__AUFGABE__
Ändere in den folgenden Daten jedes „computer-use agent“ in „desktop agent“ und gib alles Übrige unverändert wieder.
━━ DATENEINTRÄGE ━━
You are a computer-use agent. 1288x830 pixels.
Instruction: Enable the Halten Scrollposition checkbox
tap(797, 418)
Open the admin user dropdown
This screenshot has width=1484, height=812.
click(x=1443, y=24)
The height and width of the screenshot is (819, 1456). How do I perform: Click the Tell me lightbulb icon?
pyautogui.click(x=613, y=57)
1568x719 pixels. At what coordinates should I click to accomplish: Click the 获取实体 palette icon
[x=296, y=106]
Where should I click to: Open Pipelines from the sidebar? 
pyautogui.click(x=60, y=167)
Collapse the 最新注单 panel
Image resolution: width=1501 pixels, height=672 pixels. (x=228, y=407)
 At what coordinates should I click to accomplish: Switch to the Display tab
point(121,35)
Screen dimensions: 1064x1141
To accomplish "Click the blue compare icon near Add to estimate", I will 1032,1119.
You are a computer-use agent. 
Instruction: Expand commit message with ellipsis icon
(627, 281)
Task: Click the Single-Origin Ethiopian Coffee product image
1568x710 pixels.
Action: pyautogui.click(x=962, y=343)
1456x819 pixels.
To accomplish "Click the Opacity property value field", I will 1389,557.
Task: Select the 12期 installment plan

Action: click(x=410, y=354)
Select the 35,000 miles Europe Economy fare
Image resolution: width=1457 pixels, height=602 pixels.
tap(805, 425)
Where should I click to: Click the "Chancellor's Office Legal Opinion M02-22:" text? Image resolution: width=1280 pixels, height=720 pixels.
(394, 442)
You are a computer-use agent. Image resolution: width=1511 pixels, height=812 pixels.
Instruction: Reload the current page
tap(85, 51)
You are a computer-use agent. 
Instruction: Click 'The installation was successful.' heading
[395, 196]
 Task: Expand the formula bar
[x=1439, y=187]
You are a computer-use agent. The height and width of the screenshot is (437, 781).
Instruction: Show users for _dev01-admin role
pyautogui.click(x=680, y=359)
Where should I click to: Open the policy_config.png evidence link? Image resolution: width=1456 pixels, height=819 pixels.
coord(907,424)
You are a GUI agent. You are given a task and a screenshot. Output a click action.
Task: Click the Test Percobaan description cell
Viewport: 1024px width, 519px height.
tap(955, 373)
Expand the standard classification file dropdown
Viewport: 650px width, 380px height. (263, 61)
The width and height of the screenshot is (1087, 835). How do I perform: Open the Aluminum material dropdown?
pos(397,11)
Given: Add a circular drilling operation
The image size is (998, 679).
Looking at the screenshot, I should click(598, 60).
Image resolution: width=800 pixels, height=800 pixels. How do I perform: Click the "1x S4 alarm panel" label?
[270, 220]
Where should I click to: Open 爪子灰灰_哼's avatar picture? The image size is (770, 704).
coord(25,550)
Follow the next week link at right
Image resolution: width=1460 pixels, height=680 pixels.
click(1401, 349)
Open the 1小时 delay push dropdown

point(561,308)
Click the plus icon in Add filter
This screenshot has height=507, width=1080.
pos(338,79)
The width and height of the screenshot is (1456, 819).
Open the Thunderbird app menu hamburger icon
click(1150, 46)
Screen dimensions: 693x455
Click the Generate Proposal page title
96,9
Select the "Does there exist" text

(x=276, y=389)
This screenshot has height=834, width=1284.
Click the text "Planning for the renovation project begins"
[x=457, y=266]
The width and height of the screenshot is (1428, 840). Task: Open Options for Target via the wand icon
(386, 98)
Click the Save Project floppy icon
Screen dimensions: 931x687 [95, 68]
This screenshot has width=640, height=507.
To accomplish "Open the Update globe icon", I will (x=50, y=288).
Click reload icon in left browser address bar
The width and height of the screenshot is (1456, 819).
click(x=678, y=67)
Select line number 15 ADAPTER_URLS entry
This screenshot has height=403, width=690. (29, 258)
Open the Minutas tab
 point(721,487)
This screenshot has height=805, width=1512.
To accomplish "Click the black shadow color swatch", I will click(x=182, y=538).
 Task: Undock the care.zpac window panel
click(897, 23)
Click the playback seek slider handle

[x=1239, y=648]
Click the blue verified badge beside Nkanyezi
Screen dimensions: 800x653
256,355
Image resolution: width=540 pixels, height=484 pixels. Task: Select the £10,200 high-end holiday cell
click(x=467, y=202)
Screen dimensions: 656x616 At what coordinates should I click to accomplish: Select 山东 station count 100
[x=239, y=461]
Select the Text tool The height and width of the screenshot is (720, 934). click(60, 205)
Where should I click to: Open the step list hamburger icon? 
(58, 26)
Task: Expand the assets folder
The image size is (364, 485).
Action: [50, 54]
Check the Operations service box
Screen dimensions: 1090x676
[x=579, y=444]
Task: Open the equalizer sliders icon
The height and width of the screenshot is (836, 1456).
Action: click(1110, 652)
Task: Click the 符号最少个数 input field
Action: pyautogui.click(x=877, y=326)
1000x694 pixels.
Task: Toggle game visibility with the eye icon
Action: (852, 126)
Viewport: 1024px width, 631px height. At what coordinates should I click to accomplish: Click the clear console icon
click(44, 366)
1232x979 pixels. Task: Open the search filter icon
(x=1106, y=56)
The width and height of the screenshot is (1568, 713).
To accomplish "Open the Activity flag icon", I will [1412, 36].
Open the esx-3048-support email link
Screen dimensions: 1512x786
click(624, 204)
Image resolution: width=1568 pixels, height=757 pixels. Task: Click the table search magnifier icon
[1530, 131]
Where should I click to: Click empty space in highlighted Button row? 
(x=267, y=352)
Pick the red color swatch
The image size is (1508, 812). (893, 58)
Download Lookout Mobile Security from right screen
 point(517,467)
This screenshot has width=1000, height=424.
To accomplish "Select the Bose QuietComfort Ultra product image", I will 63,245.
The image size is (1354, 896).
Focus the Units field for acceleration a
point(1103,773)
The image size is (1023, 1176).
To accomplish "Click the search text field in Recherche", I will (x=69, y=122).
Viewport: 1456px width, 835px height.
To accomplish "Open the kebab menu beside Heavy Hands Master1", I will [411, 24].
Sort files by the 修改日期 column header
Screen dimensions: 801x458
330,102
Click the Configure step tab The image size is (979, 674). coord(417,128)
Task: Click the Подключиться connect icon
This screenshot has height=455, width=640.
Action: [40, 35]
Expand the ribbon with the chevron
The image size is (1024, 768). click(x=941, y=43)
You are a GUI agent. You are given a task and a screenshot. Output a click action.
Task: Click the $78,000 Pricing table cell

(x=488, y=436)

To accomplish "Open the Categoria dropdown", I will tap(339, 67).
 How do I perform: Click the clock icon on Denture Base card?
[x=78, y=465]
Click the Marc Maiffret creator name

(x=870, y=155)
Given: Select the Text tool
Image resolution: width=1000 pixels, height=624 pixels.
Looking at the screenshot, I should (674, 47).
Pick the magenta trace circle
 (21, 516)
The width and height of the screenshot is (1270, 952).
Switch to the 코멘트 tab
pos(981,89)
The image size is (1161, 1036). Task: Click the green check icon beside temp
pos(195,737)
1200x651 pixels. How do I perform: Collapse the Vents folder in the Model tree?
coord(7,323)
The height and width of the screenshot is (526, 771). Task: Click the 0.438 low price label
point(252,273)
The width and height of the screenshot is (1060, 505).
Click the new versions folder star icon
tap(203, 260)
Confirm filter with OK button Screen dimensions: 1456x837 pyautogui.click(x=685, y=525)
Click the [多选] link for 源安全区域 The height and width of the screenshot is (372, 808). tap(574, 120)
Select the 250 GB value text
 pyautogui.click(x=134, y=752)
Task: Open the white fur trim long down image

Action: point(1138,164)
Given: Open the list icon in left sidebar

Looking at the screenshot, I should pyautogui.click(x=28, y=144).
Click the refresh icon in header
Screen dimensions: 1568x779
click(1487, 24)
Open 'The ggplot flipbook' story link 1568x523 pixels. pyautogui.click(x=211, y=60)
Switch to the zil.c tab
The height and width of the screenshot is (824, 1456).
━━━
__ERGEBNIS__
You are a desktop agent. 1288x830 pixels.
Instruction: Enable the Halten Scrollposition checkbox
tap(797, 418)
Open the admin user dropdown
This screenshot has width=1484, height=812.
click(x=1443, y=24)
The height and width of the screenshot is (819, 1456). How do I perform: Click the Tell me lightbulb icon?
pyautogui.click(x=613, y=57)
1568x719 pixels. At what coordinates should I click to accomplish: Click the 获取实体 palette icon
[x=296, y=106]
Where should I click to: Open Pipelines from the sidebar? 
pyautogui.click(x=60, y=167)
Collapse the 最新注单 panel
Image resolution: width=1501 pixels, height=672 pixels. (x=228, y=407)
 At what coordinates should I click to accomplish: Switch to the Display tab
point(121,35)
Screen dimensions: 1064x1141
To accomplish "Click the blue compare icon near Add to estimate", I will 1032,1119.
You are a desktop agent. 
Instruction: Expand commit message with ellipsis icon
(627, 281)
Task: Click the Single-Origin Ethiopian Coffee product image
1568x710 pixels.
Action: pyautogui.click(x=962, y=343)
1456x819 pixels.
To accomplish "Click the Opacity property value field", I will 1389,557.
Task: Select the 12期 installment plan

Action: click(x=410, y=354)
Select the 35,000 miles Europe Economy fare
Image resolution: width=1457 pixels, height=602 pixels.
tap(805, 425)
Where should I click to: Click the "Chancellor's Office Legal Opinion M02-22:" text? Image resolution: width=1280 pixels, height=720 pixels.
(394, 442)
You are a desktop agent. Image resolution: width=1511 pixels, height=812 pixels.
Instruction: Reload the current page
tap(85, 51)
You are a desktop agent. 
Instruction: Click 'The installation was successful.' heading
[395, 196]
 Task: Expand the formula bar
[x=1439, y=187]
You are a desktop agent. The height and width of the screenshot is (437, 781).
Instruction: Show users for _dev01-admin role
pyautogui.click(x=680, y=359)
Where should I click to: Open the policy_config.png evidence link? Image resolution: width=1456 pixels, height=819 pixels.
coord(907,424)
You are a GUI agent. You are given a task and a screenshot. Output a click action.
Task: Click the Test Percobaan description cell
Viewport: 1024px width, 519px height.
tap(955, 373)
Expand the standard classification file dropdown
Viewport: 650px width, 380px height. (263, 61)
The width and height of the screenshot is (1087, 835). How do I perform: Open the Aluminum material dropdown?
pos(397,11)
Given: Add a circular drilling operation
The image size is (998, 679).
Looking at the screenshot, I should click(598, 60).
Image resolution: width=800 pixels, height=800 pixels. How do I perform: Click the "1x S4 alarm panel" label?
[270, 220]
Where should I click to: Open 爪子灰灰_哼's avatar picture? The image size is (770, 704).
coord(25,550)
Follow the next week link at right
Image resolution: width=1460 pixels, height=680 pixels.
click(1401, 349)
Open the 1小时 delay push dropdown

point(561,308)
Click the plus icon in Add filter
This screenshot has height=507, width=1080.
pos(338,79)
The width and height of the screenshot is (1456, 819).
Open the Thunderbird app menu hamburger icon
click(1150, 46)
Screen dimensions: 693x455
Click the Generate Proposal page title
96,9
Select the "Does there exist" text

(x=276, y=389)
This screenshot has height=834, width=1284.
Click the text "Planning for the renovation project begins"
[x=457, y=266]
The width and height of the screenshot is (1428, 840). Task: Open Options for Target via the wand icon
(386, 98)
Click the Save Project floppy icon
Screen dimensions: 931x687 [95, 68]
This screenshot has width=640, height=507.
To accomplish "Open the Update globe icon", I will (x=50, y=288).
Click reload icon in left browser address bar
The width and height of the screenshot is (1456, 819).
click(x=678, y=67)
Select line number 15 ADAPTER_URLS entry
This screenshot has height=403, width=690. (29, 258)
Open the Minutas tab
 point(721,487)
This screenshot has height=805, width=1512.
To accomplish "Click the black shadow color swatch", I will click(x=182, y=538).
 Task: Undock the care.zpac window panel
click(897, 23)
Click the playback seek slider handle

[x=1239, y=648]
Click the blue verified badge beside Nkanyezi
Screen dimensions: 800x653
256,355
Image resolution: width=540 pixels, height=484 pixels. Task: Select the £10,200 high-end holiday cell
click(x=467, y=202)
Screen dimensions: 656x616 At what coordinates should I click to accomplish: Select 山东 station count 100
[x=239, y=461]
Select the Text tool The height and width of the screenshot is (720, 934). click(60, 205)
Where should I click to: Open the step list hamburger icon? 
(58, 26)
Task: Expand the assets folder
The image size is (364, 485).
Action: [50, 54]
Check the Operations service box
Screen dimensions: 1090x676
[x=579, y=444]
Task: Open the equalizer sliders icon
The height and width of the screenshot is (836, 1456).
Action: click(1110, 652)
Task: Click the 符号最少个数 input field
Action: pyautogui.click(x=877, y=326)
1000x694 pixels.
Task: Toggle game visibility with the eye icon
Action: (852, 126)
Viewport: 1024px width, 631px height. At what coordinates should I click to accomplish: Click the clear console icon
click(44, 366)
1232x979 pixels. Task: Open the search filter icon
(x=1106, y=56)
The width and height of the screenshot is (1568, 713).
To accomplish "Open the Activity flag icon", I will [1412, 36].
Open the esx-3048-support email link
Screen dimensions: 1512x786
click(624, 204)
Image resolution: width=1568 pixels, height=757 pixels. Task: Click the table search magnifier icon
[1530, 131]
Where should I click to: Click empty space in highlighted Button row? 
(x=267, y=352)
Pick the red color swatch
The image size is (1508, 812). (893, 58)
Download Lookout Mobile Security from right screen
 point(517,467)
This screenshot has width=1000, height=424.
To accomplish "Select the Bose QuietComfort Ultra product image", I will 63,245.
The image size is (1354, 896).
Focus the Units field for acceleration a
point(1103,773)
The image size is (1023, 1176).
To accomplish "Click the search text field in Recherche", I will (x=69, y=122).
Viewport: 1456px width, 835px height.
To accomplish "Open the kebab menu beside Heavy Hands Master1", I will [411, 24].
Sort files by the 修改日期 column header
Screen dimensions: 801x458
330,102
Click the Configure step tab The image size is (979, 674). coord(417,128)
Task: Click the Подключиться connect icon
This screenshot has height=455, width=640.
Action: [40, 35]
Expand the ribbon with the chevron
The image size is (1024, 768). click(x=941, y=43)
You are a GUI agent. You are given a task and a screenshot. Output a click action.
Task: Click the $78,000 Pricing table cell

(x=488, y=436)

To accomplish "Open the Categoria dropdown", I will tap(339, 67).
 How do I perform: Click the clock icon on Denture Base card?
[x=78, y=465]
Click the Marc Maiffret creator name

(x=870, y=155)
Given: Select the Text tool
Image resolution: width=1000 pixels, height=624 pixels.
Looking at the screenshot, I should (674, 47).
Pick the magenta trace circle
 (21, 516)
The width and height of the screenshot is (1270, 952).
Switch to the 코멘트 tab
pos(981,89)
The image size is (1161, 1036). Task: Click the green check icon beside temp
pos(195,737)
1200x651 pixels. How do I perform: Collapse the Vents folder in the Model tree?
coord(7,323)
The height and width of the screenshot is (526, 771). Task: Click the 0.438 low price label
point(252,273)
The width and height of the screenshot is (1060, 505).
Click the new versions folder star icon
tap(203, 260)
Confirm filter with OK button Screen dimensions: 1456x837 pyautogui.click(x=685, y=525)
Click the [多选] link for 源安全区域 The height and width of the screenshot is (372, 808). tap(574, 120)
Select the 250 GB value text
 pyautogui.click(x=134, y=752)
Task: Open the white fur trim long down image

Action: point(1138,164)
Given: Open the list icon in left sidebar

Looking at the screenshot, I should pyautogui.click(x=28, y=144).
Click the refresh icon in header
Screen dimensions: 1568x779
click(1487, 24)
Open 'The ggplot flipbook' story link 1568x523 pixels. pyautogui.click(x=211, y=60)
Switch to the zil.c tab
The height and width of the screenshot is (824, 1456).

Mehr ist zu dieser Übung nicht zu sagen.